Motivation: git
is great, but if you have lots of big binary files, the git
repo becomes enormous. Furthermore, if these files include private data, you might not want to host them on GitHub. dat
allows you to push and pull like git
, but with very little overhead (because it doesn't do version control).
The basic logic behind dat
is that it tracks the md5 hash of all the files in a dat
repo and only pushes/pulls if that md5 hash has changed.
pip install git+https://github.com/pbreheny/dat
dat
also requires that the AWS command-line interface is installed on your system.

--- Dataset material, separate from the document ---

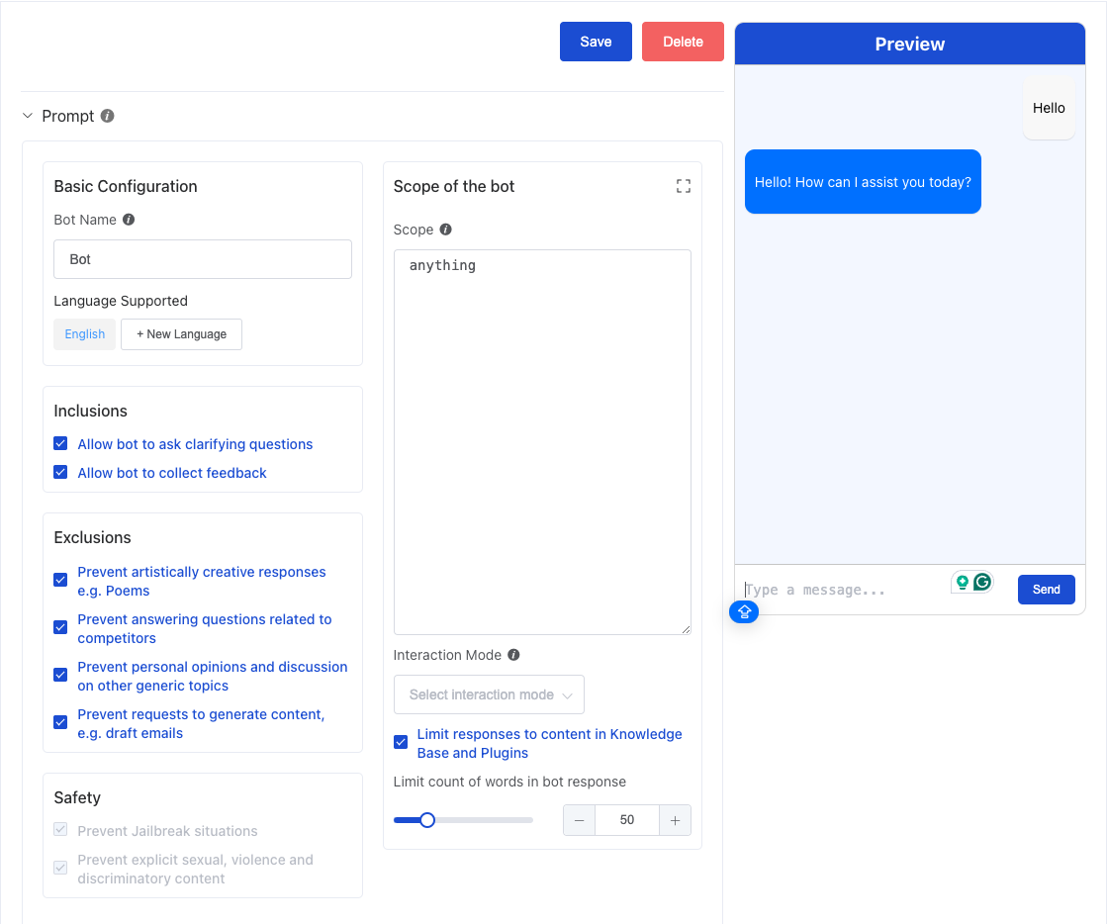Toggle Allow bot to collect feedback
Screen dimensions: 1107x924
(60, 473)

Put the files you want to track in a directory. From that directory, run
dat init
dat push
By default, this will create a bucket called username.path.to.dir
. For example, if your username is jsmith7 and your dat
directory is HOME/pdf/articles
, the default bucket name is jsmith7.pdf.artcles
. Alternatively, you can run dat init <bucket>
and specify your own bucket name. In particular, you can specify something like jsmith7.pdf/articles
if the bucket jsmith7.pdf
already exists and you want the articles
folder on your local machine to mirror the articles
subdirectory of that bucket.
If you are on a different machine (still with username jsmith7
) and go to the pdf
folder, you can then run
dat clone articles
to clone the repository on the new machine. Alternatively, dat clone <bucket> <folder>
allows you to clone an arbitrary bucket into an arbitrary folder.

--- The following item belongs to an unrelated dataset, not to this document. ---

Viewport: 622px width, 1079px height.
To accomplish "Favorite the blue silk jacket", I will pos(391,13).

To pull changes from the master bucket,
dat pull
To check if any local files need pushing (can be done offline, doesn't require AWS connection)
dat status
To check against the remote to see if anything needs pushing or pulling
dat -r status
When using dat
to share a repository between AWS accounts, be aware that in addition to S3 GetObject
permissions on the objects in the bucket, you also need to grant ListBucket
permissions for dat
to work because aws s3 sync
needs to list all the objects in the bucket to determine which files need to be copied over.

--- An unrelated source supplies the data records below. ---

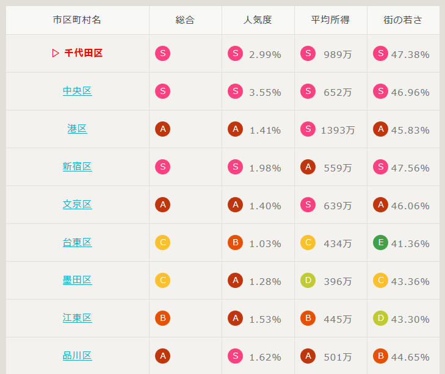Open the 江東区 link
The width and height of the screenshot is (445, 374).
point(77,318)
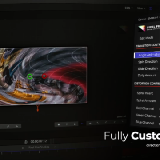Click the Spiral Invert option
Screen dimensions: 160x160
pos(145,93)
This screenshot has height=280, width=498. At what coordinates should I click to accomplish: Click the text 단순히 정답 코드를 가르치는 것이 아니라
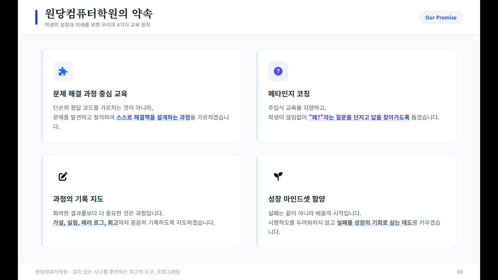pos(103,108)
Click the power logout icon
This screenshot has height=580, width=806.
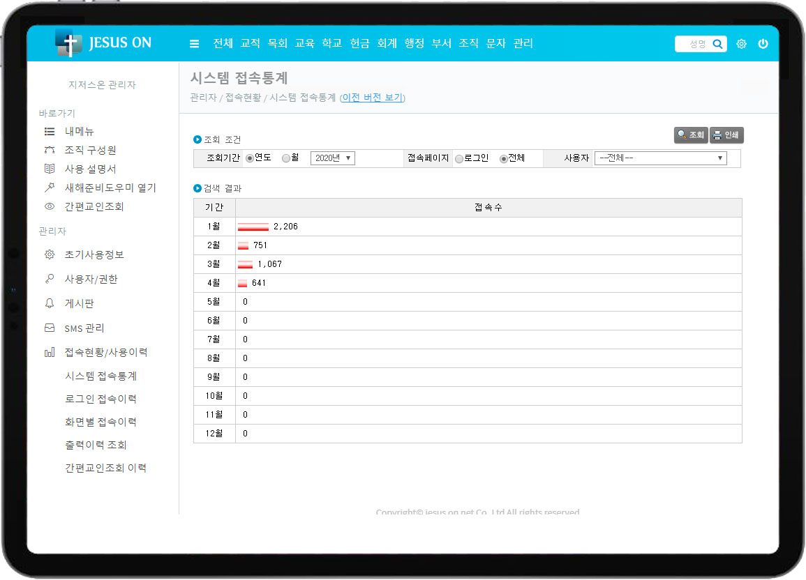[763, 44]
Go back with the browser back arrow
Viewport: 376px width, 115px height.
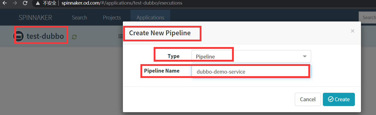(4, 3)
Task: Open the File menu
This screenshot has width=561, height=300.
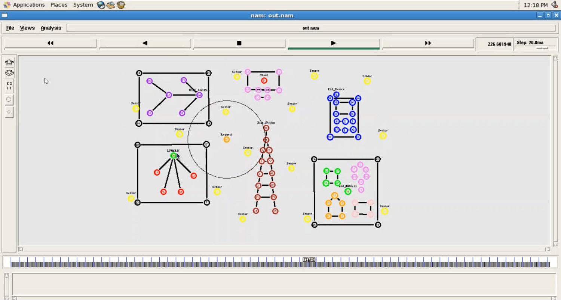Action: pos(10,28)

Specifically, your S3 bucket policy statement needs to look something like this:
{
"Version": "2012-10-17",
"Statement": [
{
"Effect": "Allow",
"Principal": {
"AWS": "arn:aws:iam::123456789101:user/Username"
},
"Action": "s3:*",
"Resource": "arn:aws:s3:::my.s3.bucket/*"
},
{
"Effect": "Allow",
"Principal": {
"AWS": "arn:aws:iam::123456789101:user/Username"
},
"Action": "s3:ListBucket",
"Resource": "arn:aws:s3:::my.s3.bucket"
}
]
}
- Need better tools for resolving conflicts, like
ours
/theirs
ingit
- Should institute some sort of lock so that two operations can't do
dat
things at the same time. - Limited testing by users other than me
- Currently specific to AWS, would be neat if it worked with, say, Google Drive as well.